**Dataset excerpts**
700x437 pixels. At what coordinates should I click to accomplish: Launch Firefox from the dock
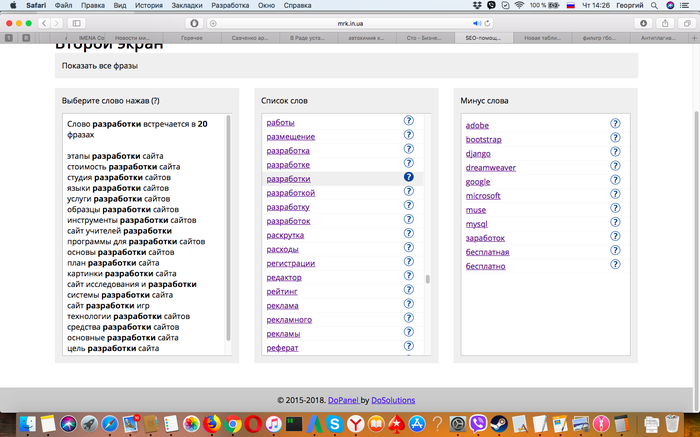[x=211, y=425]
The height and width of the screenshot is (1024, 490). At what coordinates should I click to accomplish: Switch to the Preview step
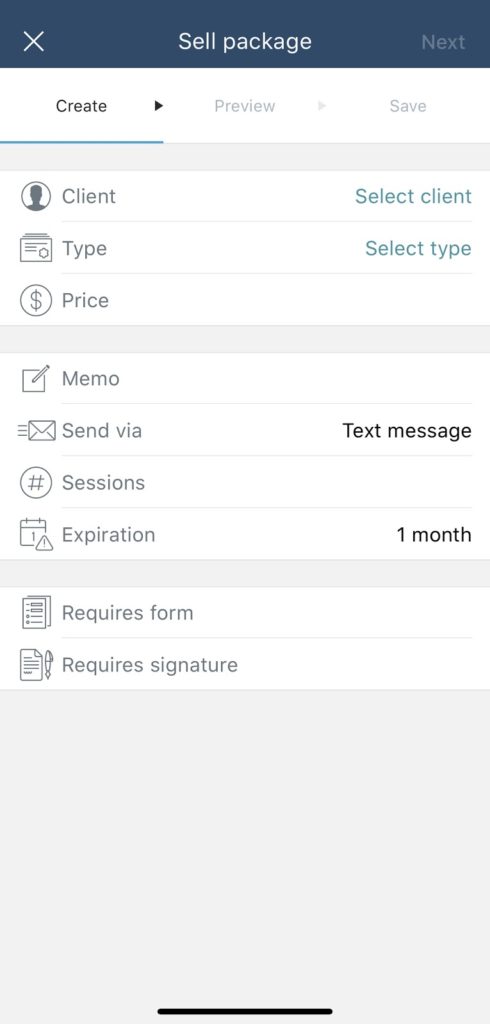(x=245, y=106)
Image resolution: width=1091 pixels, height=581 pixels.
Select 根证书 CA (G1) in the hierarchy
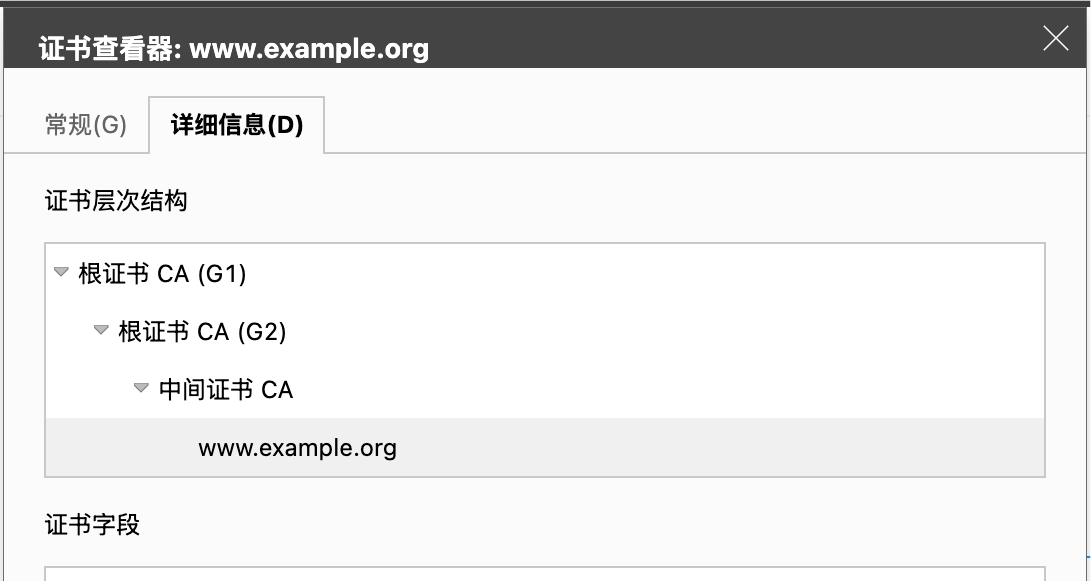click(x=162, y=273)
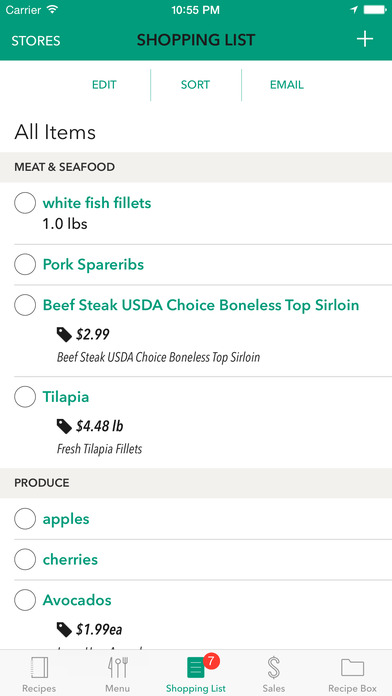The image size is (392, 696).
Task: Open the Recipes notebook icon
Action: point(40,668)
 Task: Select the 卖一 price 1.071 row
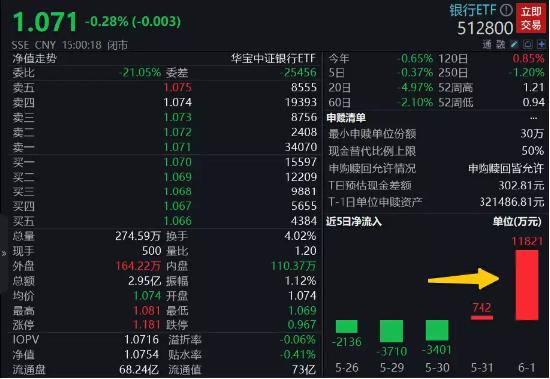click(165, 147)
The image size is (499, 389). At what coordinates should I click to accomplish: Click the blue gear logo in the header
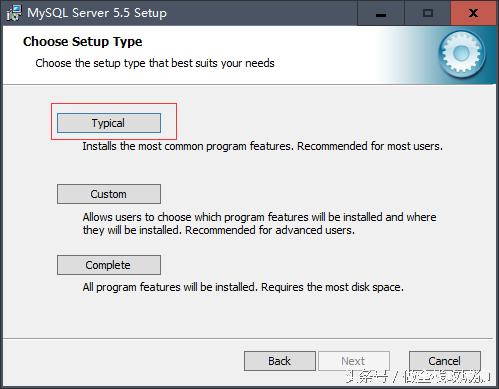tap(462, 54)
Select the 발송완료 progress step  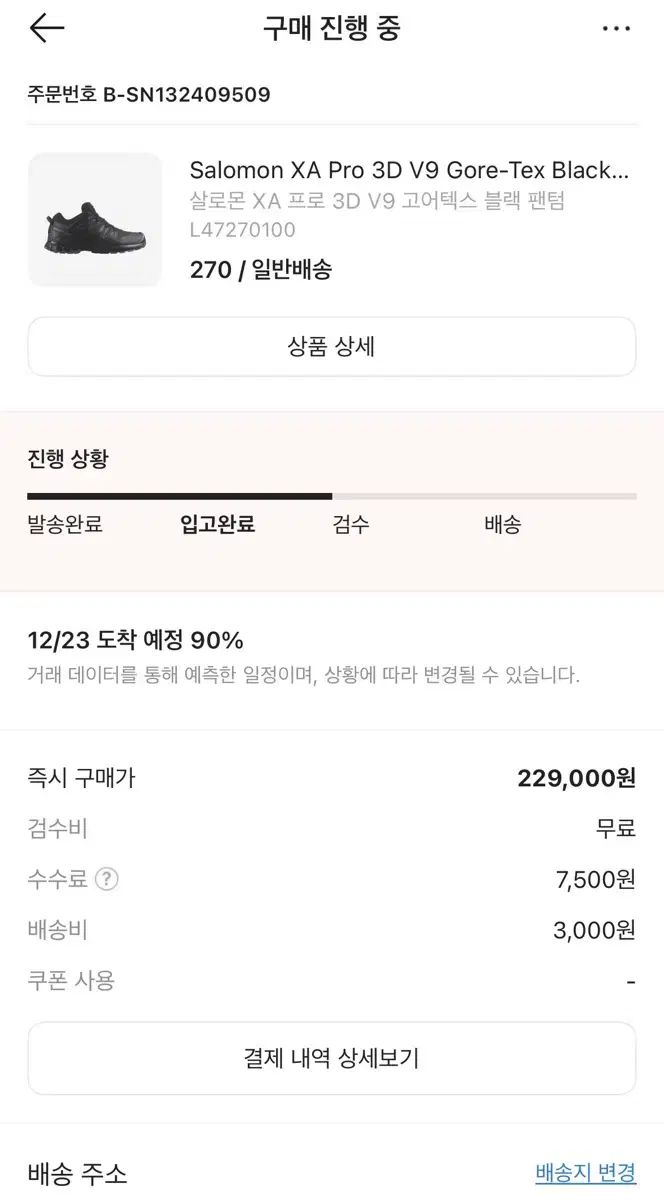tap(65, 524)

**Exercise requirements**
Reproduce the items word for word, starting from the very beginning and continuing through the line that contains "[x=211, y=425]", including that line. Leave the pictures out of your answer.

**Response to the exercise**
700x437 pixels. At what coordinates should I click to accomplish: Launch Firefox from the dock
[x=211, y=425]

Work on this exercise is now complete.